Records drawn from a dataset =
'''

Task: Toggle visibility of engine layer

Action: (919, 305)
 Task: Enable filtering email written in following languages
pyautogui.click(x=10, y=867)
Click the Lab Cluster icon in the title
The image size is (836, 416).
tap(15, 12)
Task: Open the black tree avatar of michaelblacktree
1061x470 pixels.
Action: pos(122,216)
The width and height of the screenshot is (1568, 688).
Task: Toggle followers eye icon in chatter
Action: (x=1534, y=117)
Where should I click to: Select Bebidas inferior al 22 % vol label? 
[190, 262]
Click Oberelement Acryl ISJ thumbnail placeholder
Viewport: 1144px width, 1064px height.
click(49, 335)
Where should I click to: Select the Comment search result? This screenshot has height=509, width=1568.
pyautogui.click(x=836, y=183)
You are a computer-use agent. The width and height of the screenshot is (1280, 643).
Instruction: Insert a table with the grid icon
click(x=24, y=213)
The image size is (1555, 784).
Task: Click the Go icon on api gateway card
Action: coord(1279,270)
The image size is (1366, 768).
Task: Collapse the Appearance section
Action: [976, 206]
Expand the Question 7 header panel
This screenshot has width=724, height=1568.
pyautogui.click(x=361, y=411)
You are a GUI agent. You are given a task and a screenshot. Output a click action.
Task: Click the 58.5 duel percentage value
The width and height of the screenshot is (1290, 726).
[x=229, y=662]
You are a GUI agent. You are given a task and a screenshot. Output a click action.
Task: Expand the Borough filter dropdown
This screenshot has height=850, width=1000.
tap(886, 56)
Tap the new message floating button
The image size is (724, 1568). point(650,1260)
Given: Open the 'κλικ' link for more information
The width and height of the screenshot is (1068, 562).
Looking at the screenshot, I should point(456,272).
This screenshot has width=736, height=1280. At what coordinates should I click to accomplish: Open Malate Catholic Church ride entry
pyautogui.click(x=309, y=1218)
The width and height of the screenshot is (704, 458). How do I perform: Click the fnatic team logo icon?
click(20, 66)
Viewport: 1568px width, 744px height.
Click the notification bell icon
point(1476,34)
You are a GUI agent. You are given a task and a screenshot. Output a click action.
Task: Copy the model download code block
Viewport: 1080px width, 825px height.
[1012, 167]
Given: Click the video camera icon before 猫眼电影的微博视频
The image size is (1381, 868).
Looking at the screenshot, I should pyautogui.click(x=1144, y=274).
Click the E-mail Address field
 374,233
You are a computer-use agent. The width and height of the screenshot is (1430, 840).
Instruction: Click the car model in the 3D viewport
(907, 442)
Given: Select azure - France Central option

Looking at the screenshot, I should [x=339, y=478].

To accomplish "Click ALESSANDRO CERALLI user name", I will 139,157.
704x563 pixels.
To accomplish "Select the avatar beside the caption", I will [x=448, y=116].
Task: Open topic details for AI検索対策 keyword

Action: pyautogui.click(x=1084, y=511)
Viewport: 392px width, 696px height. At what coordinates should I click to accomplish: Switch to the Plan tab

'''

TASK STATEMENT = Search the data above for the string "computer" and report each line that holds it.

RESULT OF THIS TASK =
You are a computer-use agent. The width and height of the screenshot is (1280, 643).
You are a computer-use agent. The width and height of the screenshot is (1430, 840).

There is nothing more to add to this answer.